OH yeah, can I skip this step since I am kegging?

  1. Condition bottles at room temperature for 2 weeks.
    After this point, the bottles can be stored cool or cold.

or should I store it in keg for a while before I filter and carb it?

Thanks again for all the replies guys

[quote=“ViViDBrew”]OH yeah, can I skip this step since I am kegging?

  1. Condition bottles at room temperature for 2 weeks.
    After this point, the bottles can be stored cool or cold.

or should I store it in keg for a while before I filter and carb it?

Thanks again for all the replies guys[/quote]
The answer to that is not so straight forward. No, you do not need to worry about conditioning the bottles to allow carbonation to develop, but you might still want to give the beer time to mature before you drink it, as the flavors will change (typically for the better). If this wasn’t a wheat beer, I’d tell you to give it 3-4 weeks in the primary or secondary to let it clear before kegging and serving, but wheats are suppose to have some cloudiness. Which suggests you might want to skip the use of your filter for this one.

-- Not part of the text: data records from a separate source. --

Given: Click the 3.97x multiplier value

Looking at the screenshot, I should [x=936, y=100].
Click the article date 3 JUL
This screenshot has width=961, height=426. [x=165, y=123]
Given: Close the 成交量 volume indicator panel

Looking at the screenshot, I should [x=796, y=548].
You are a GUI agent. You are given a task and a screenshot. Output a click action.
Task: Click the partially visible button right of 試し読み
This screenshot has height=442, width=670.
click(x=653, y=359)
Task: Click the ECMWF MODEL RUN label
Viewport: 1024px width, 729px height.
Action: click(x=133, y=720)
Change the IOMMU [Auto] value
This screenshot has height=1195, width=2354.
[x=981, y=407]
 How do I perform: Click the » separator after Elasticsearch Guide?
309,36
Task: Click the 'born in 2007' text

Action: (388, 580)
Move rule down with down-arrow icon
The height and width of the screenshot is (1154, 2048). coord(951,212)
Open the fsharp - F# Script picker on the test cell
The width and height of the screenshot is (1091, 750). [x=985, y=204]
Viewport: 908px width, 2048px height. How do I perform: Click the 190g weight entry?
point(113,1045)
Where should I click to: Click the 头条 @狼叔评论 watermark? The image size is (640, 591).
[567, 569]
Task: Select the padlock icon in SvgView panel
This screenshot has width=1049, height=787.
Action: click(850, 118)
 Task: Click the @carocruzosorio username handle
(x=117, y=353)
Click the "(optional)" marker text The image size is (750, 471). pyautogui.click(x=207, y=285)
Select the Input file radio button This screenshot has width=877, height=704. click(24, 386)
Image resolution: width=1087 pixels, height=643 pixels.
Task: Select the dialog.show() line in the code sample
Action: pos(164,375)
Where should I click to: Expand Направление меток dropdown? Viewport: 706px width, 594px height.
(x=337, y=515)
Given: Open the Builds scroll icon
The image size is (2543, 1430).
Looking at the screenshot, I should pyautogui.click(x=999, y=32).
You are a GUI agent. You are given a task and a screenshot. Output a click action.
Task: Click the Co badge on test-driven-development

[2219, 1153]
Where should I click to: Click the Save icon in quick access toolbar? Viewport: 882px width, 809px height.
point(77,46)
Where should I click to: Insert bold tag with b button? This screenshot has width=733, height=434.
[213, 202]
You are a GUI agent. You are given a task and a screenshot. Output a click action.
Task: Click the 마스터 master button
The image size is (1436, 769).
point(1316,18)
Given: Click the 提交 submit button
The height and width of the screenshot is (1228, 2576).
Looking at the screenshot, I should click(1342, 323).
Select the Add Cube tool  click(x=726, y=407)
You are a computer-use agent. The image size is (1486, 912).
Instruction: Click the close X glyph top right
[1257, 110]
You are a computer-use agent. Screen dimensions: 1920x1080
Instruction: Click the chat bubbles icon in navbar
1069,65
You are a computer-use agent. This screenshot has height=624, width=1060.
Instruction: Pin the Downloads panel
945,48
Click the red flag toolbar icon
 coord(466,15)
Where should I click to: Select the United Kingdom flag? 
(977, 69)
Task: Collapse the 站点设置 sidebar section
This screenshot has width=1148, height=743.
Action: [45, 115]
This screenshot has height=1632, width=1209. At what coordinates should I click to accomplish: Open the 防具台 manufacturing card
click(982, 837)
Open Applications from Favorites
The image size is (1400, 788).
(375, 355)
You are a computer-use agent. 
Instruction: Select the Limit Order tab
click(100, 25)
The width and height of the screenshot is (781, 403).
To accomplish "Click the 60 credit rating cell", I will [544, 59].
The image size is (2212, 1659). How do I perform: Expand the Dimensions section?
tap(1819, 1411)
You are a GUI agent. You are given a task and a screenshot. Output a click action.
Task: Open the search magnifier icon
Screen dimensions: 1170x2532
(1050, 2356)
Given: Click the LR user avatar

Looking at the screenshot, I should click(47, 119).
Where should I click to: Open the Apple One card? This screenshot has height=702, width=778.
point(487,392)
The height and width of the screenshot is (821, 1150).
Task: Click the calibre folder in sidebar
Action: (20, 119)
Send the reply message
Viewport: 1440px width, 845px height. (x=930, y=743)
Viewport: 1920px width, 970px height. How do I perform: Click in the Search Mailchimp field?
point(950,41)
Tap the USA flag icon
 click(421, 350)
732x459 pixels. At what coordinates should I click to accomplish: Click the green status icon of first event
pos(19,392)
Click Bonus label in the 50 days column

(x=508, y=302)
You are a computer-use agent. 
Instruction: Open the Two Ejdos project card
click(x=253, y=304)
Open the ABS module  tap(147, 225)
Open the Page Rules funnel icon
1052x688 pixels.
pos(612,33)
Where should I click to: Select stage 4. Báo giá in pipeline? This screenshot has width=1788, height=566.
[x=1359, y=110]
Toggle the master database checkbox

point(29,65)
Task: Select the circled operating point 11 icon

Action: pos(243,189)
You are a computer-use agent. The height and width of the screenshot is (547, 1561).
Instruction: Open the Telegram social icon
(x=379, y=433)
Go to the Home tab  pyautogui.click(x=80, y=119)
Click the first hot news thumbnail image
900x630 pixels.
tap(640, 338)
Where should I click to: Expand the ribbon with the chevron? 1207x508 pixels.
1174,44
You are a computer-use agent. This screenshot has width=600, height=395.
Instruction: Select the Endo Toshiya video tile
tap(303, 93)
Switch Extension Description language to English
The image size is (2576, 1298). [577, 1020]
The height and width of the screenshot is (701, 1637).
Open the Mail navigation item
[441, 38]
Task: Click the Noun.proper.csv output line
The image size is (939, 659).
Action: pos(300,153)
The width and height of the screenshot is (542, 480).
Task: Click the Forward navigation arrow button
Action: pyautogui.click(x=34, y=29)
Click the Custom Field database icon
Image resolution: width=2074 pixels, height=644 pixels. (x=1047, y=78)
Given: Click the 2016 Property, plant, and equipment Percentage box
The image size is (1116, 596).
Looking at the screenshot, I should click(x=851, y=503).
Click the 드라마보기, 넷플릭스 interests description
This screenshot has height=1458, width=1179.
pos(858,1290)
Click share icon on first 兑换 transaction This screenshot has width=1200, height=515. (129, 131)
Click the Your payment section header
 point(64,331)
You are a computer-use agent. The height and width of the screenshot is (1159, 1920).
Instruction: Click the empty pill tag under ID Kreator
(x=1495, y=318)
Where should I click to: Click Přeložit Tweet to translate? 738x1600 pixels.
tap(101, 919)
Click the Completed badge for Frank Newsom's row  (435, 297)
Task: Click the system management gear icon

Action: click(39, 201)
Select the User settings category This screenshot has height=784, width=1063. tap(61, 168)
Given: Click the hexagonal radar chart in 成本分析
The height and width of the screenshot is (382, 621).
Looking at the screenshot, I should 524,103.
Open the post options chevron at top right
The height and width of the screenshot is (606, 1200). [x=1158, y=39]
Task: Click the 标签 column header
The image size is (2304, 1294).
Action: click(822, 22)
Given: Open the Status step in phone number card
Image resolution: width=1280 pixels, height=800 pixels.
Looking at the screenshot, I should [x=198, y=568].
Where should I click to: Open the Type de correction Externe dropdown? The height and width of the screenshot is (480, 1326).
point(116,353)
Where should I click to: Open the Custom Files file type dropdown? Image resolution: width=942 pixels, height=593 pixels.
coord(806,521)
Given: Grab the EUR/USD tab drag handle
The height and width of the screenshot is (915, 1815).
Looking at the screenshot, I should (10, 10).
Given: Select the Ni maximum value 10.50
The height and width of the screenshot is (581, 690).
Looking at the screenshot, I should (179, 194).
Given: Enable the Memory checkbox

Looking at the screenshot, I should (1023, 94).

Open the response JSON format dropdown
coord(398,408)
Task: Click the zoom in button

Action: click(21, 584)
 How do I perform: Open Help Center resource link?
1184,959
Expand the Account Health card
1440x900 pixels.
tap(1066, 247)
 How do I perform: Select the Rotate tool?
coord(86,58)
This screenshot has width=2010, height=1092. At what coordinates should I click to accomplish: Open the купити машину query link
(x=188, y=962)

You’re killing me rebuiltcellars :slight_smile: The directions call for 2 weeks in the Primary and no secondary, should I let it sit longer then anyways is what you are saying? Then on to sit in the keg? Should I let it sit uncarb to mature in the keg? Should I keep it cold? I know many of these question may have already been asked else where, but as we already have this thread and new things come about feel it’s easier to ask then to search and get all kinds of mixed results.